Live long and prosper.

Development of MS-DOS and PC DOS eventually diverged, with the two products competing with one another for a time. MS-DOS survived until version 8.0 in September 2000, while PC DOS version 7.1 saw minor incremental updates until the end of 2003.

From a user’s direct interactions with DOS, it was straightforward to see it as a platform to install and execute programs, manage files, and control the computer’s hardware on a high level. When some people referred to the PC or “PC compatible” systems, what they actually meant was “something that ran DOS and DOS-based programs correctly.”

The programs that ran on the computer utilized DOS too, but in a much different way. DOS exposed an API that programs could use to access services such as memory allocation, input/output for the keyboard/screen/printer, listing/manipulating files, interacting with the real-time clock, and many other esoteric things. The original DOS API was based on (and designed to be compatible with) the API for an operating system from the 1970s called CP/M. Later revisions of the DOS API incorporated some ideas from the Unix world.

Programs invoked the DOS API by issuing an interrupt with a vector between 20h and 2Fh. The majority of the DOS API is housed within interrupt 21h, with about 100 different subfunctions available as of DOS version 4.0. The program would select the subfunction by writing the subfunction number into the processor’s AH register (possibly alongside other arguments in different registers) immediately before issuing interrupt 21h.
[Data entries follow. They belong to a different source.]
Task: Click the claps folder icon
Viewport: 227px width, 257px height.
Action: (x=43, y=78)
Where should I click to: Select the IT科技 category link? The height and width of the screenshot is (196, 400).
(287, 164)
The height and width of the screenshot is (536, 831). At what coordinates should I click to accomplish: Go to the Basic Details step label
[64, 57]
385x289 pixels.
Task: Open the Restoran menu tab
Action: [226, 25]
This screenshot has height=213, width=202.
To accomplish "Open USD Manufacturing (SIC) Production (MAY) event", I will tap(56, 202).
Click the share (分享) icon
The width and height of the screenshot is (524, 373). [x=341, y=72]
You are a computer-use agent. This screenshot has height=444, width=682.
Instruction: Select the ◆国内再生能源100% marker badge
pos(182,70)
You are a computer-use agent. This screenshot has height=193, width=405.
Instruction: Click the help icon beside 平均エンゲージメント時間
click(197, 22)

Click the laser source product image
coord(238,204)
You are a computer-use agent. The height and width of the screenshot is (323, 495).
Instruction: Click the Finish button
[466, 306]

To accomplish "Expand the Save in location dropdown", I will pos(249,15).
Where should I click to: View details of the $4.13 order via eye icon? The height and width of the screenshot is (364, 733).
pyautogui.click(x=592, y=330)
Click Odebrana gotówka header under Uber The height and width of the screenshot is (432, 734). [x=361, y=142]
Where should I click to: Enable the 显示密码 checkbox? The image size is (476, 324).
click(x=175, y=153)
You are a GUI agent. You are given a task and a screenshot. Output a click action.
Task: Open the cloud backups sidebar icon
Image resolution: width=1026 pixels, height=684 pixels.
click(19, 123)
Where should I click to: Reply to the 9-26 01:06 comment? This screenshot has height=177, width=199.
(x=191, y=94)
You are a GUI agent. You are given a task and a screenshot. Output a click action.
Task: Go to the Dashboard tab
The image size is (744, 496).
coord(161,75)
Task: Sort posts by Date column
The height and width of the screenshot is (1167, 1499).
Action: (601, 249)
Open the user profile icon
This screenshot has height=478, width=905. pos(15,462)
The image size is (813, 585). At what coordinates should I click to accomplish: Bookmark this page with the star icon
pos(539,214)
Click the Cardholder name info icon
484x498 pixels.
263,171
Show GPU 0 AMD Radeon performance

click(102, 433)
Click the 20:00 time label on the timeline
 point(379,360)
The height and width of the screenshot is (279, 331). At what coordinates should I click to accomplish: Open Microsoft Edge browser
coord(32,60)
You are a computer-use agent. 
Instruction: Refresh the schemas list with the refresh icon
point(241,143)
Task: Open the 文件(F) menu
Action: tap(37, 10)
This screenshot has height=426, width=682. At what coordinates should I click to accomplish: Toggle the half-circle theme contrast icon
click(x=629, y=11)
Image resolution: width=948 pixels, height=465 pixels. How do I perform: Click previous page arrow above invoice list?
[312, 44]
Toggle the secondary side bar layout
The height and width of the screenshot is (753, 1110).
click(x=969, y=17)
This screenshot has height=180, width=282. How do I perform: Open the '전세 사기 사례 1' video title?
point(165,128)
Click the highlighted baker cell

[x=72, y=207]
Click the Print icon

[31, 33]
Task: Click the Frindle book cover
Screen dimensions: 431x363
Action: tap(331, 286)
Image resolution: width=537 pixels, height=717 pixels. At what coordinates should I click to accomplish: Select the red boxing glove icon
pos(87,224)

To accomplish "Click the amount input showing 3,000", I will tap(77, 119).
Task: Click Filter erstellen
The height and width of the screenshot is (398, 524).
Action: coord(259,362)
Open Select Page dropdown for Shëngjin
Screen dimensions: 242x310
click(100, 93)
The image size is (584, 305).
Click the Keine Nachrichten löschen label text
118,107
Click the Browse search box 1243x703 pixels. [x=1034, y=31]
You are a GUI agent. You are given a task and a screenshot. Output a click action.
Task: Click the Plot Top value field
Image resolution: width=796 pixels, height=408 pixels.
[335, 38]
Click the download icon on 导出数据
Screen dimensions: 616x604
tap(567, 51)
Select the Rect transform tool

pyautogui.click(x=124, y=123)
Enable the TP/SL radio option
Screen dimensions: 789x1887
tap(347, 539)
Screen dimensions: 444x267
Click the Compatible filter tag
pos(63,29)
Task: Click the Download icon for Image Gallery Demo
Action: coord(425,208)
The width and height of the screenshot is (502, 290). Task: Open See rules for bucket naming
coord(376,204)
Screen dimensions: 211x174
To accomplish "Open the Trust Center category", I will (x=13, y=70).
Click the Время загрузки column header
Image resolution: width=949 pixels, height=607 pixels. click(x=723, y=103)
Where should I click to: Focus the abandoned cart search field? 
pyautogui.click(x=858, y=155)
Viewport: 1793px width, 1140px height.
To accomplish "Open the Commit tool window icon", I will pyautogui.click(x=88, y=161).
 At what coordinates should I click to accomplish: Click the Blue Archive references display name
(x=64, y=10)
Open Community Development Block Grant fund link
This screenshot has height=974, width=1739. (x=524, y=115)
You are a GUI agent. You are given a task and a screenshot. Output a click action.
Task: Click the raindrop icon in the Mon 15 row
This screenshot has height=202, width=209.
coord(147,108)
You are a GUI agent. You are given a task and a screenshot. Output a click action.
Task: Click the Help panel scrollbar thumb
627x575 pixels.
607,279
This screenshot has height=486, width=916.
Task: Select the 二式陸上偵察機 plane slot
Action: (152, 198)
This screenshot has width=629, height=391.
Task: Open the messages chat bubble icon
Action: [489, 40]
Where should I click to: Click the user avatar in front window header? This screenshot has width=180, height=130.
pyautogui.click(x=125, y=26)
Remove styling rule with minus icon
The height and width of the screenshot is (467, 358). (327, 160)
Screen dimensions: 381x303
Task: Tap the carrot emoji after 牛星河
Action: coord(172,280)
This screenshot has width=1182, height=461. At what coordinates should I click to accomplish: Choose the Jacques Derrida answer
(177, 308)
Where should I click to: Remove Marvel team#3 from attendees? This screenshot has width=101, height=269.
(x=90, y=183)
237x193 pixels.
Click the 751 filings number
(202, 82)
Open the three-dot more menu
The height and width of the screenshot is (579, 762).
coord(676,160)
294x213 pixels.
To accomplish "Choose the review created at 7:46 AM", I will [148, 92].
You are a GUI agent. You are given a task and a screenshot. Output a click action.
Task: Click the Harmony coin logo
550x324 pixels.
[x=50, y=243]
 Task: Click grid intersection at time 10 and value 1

DOS would store the results, whatever they may be, in various registers before its interrupt service routine returned.

It was not strictly necessary to use the DOS API to accomplish some tasks, because the same thing could be accomplished (sometimes a little more efficiently) by going around DOS’ back and calling the BIOS API directly. Sometimes it was necessary for a program to directly issue I/O requests and bypass the DOS/BIOS APIs completely, either because no API function existed to perform the task, or because performance was critical. Games did this a lot, and it produced some truly magical stuff.

DOS had a huge impact on the PC, and a permanent one at that. Many idioms and limitations of DOS survive well into this millennium. (For example: using C: as the primary hard drive letter, backslash as a path separator, and the inability to name files using “special” names/characters like NUL, CON and ?.)